The speed of these Royals emerges in other metrics as well. I filtered down every opening day lineup since 1950 for those that contained at least eight players who had logged 200 or more plate appearances during the previous year. Then, for each lineup, I averaged two numbers from its players in the season before: Speed Score — a Bill James invention that estimates raw speed by combining stolen bases (both attempts and successes), triples and runs scored as a percentage of times on base — and FanGraphs’ Base Running (BsR) statistic, which quantifies the run value of every base-running action (including steals and advancement on other events). The 2019 Royals’ average Speed Score is tied for 24th since 1950, and its average BsR per 600 plate appearances ranks 71st; only 12 opening day lineups were faster by both measures, and half of those played during the nine-season span from 1978 to 1986, a heyday for running teams.

So this is basically an ’80s-style team of burners, in the mold of the Whitey Herzog St. Louis Cardinals,3 dropped down into the modern major leagues. And Kansas City’s speedsters are off to a blazing start already, easily leading baseball in Speed Score through the first weekend of the season with an eye-popping 8.5 mark. (The MLB average is about 4.4 in recent seasons, with the leader topping out around 5.4 most years.)

The Royals’ next step, though, is turning all that speed into more tangible results. Perhaps most surprising in Kansas City’s portfolio of badness last year is that the team was somehow MLB’s fifth-worst at base running (according to BsR) despite the steals-leading presence of Merrifield atop the lineup for most of the year. The Royals’ speed was above average — if not quite as impressive as this season — but they didn’t use it well, particularly between bases in advancement scenarios. According to FanGraphs, K.C. lost 12 runs (more than an entire win) relative to the average team in base-running situations that didn’t involve steals. One of the ways K.C. can improve this year is to deploy its running game in a smarter way, using it to take advantage when opponents inevitably offer up chances to take extra bases.

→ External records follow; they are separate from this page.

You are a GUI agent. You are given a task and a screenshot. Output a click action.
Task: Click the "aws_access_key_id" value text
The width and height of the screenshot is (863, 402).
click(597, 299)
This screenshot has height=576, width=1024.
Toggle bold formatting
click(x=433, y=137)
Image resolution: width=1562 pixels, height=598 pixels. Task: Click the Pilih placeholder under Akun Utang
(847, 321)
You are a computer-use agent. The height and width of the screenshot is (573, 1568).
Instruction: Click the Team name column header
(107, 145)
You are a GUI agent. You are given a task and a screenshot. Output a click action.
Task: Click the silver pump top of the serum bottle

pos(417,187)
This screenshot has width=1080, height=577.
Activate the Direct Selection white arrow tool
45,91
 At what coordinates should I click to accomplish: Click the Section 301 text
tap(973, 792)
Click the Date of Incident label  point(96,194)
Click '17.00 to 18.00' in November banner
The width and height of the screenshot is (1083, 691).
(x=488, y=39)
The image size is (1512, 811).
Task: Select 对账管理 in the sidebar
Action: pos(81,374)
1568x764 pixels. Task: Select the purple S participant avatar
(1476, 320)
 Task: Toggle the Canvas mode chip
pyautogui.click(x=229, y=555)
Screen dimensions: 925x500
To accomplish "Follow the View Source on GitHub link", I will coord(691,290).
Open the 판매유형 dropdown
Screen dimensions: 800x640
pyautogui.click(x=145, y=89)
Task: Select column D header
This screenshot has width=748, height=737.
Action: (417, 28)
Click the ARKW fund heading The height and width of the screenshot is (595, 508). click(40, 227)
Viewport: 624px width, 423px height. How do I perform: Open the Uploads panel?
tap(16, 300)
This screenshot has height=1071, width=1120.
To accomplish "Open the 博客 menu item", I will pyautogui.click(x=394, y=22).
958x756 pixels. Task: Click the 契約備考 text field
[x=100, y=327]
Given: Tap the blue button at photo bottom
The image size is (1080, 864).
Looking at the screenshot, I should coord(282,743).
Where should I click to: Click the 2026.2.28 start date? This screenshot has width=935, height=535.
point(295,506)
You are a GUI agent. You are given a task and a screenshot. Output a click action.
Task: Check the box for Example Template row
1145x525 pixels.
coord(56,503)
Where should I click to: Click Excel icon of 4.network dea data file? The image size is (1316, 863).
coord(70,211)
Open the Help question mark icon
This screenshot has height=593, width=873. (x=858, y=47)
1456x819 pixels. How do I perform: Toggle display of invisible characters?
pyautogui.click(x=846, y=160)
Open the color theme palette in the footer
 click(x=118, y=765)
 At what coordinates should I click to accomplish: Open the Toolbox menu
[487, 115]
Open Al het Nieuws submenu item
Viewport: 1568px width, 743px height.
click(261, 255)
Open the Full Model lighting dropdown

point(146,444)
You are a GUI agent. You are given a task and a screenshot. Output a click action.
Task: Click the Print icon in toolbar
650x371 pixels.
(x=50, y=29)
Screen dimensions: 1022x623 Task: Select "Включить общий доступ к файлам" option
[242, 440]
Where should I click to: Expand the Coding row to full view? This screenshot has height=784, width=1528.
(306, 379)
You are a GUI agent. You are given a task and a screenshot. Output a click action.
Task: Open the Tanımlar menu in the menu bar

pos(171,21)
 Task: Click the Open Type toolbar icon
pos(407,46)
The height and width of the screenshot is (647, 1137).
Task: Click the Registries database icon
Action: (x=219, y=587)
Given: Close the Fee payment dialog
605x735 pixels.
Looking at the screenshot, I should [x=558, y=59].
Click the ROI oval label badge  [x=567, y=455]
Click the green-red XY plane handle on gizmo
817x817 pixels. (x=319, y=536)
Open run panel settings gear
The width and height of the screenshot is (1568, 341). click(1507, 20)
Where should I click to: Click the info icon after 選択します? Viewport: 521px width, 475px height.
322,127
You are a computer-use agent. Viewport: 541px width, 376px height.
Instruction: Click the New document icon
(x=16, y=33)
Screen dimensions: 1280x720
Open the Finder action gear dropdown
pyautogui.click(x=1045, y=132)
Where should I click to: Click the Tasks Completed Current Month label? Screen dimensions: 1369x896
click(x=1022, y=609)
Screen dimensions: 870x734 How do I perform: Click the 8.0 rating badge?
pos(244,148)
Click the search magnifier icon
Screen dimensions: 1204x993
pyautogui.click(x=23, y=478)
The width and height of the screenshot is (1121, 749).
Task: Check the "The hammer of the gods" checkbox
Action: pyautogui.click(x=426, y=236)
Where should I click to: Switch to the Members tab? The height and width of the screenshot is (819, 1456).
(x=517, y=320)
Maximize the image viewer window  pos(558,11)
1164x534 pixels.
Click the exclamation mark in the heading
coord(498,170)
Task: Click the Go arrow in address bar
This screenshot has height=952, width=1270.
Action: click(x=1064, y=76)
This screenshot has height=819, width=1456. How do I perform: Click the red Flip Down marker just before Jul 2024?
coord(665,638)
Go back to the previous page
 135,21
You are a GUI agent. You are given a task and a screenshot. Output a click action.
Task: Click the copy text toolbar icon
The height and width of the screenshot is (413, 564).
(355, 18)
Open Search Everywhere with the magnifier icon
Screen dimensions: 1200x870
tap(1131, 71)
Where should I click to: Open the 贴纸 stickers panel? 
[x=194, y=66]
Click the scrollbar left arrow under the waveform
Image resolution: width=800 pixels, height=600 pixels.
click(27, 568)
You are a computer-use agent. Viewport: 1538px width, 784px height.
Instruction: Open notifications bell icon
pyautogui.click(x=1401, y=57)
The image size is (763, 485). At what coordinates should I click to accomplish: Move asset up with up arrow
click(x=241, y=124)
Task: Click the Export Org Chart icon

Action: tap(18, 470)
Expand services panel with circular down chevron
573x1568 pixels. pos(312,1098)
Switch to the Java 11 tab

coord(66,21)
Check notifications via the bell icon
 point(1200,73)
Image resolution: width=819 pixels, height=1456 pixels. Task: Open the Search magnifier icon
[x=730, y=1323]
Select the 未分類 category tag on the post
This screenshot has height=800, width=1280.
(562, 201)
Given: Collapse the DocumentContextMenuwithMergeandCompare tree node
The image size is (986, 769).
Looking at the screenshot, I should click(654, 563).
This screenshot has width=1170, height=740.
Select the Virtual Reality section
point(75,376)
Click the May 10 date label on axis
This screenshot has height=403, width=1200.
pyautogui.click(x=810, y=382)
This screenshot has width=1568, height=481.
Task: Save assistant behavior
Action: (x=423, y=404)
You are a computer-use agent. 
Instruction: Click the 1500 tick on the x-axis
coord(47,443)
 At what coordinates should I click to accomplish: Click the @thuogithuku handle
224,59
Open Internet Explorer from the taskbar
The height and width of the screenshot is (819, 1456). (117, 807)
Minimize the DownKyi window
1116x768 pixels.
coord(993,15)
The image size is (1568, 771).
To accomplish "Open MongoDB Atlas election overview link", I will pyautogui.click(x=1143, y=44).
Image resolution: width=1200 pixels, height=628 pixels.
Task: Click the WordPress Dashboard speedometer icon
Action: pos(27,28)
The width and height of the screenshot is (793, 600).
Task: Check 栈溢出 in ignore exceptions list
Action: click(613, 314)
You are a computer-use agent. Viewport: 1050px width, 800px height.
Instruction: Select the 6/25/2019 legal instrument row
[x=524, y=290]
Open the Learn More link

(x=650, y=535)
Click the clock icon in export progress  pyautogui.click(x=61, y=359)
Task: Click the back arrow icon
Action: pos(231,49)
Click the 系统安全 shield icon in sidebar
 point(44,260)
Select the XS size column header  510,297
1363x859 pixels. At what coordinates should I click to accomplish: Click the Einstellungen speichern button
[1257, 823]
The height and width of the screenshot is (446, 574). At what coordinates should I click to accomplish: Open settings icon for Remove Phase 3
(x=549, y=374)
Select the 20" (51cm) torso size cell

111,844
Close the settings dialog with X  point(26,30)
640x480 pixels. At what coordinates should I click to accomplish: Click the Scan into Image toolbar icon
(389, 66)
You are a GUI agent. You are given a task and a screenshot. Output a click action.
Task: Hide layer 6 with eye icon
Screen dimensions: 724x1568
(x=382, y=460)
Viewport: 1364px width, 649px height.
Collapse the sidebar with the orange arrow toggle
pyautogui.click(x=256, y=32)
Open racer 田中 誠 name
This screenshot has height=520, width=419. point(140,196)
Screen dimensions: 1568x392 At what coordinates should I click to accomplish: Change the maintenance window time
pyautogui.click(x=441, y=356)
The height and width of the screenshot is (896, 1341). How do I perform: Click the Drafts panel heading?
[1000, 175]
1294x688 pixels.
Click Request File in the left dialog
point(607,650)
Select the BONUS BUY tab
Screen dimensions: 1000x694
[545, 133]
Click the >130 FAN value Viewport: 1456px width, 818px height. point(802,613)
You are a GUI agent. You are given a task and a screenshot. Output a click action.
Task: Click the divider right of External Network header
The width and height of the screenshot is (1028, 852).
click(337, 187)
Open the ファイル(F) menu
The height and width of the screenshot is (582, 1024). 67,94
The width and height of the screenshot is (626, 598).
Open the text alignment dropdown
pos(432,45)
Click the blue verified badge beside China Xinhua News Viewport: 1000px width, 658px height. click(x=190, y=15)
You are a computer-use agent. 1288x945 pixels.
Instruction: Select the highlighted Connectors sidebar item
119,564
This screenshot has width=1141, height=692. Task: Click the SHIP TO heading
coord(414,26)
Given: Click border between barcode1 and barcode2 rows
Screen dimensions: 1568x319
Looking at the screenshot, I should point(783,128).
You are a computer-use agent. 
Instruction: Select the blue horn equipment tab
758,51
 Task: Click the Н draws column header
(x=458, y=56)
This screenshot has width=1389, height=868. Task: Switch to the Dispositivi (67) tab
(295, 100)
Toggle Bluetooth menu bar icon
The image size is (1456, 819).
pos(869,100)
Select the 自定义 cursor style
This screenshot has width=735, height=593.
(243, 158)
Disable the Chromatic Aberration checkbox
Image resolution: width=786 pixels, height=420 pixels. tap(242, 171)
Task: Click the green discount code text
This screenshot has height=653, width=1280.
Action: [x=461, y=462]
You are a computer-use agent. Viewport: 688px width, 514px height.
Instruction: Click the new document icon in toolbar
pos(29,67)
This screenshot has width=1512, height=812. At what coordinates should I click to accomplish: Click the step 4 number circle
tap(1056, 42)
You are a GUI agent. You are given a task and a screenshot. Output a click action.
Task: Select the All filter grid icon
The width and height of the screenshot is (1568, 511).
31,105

That’s an area in which Kansas City might take a cue from its 2014-15 teams, which were legendary for their opportunism on the base paths. Take the famous ninth-inning play that extended Game 5 of the 2015 World Series: Eric Hosmer’s heads-up sprint from third base to home on a weak groundout, a daring piece of aggressive base running that forced an errant throw by Mets first baseman Lucas Duda and tied the ballgame. The Royals would eventually score five 12th-inning runs off New York’s beleaguered bullpen to secure the championship.

Hosmer (career Speed Score: 4.0) wasn’t even fast, so imagine how much more damage Hamilton, Mondesi, Merrifield and friends could do if they pick their base-running spots correctly. Along the same lines, Kansas City is also hoping this speedy roster can emulate the 2015 Royals’ defense, which according to FanGraphs was the best in baseball in terms of runs saved relative to average.

Larger issues, such as the team’s dismal .305 on-base percentage last season, might place hard limits on how much value Kansas City can get out of its speed this year. (Even Sunday, the team was being no-hit by Chicago’s Lucas Giolito — owner of a career 5.48 earned run average going into the game — into the seventh inning.) But no matter what, it should at least be more worthwhile to watch the fleet Royals this season, both for the entertainment of all those steals and as an experiment in against-the-grain team-building.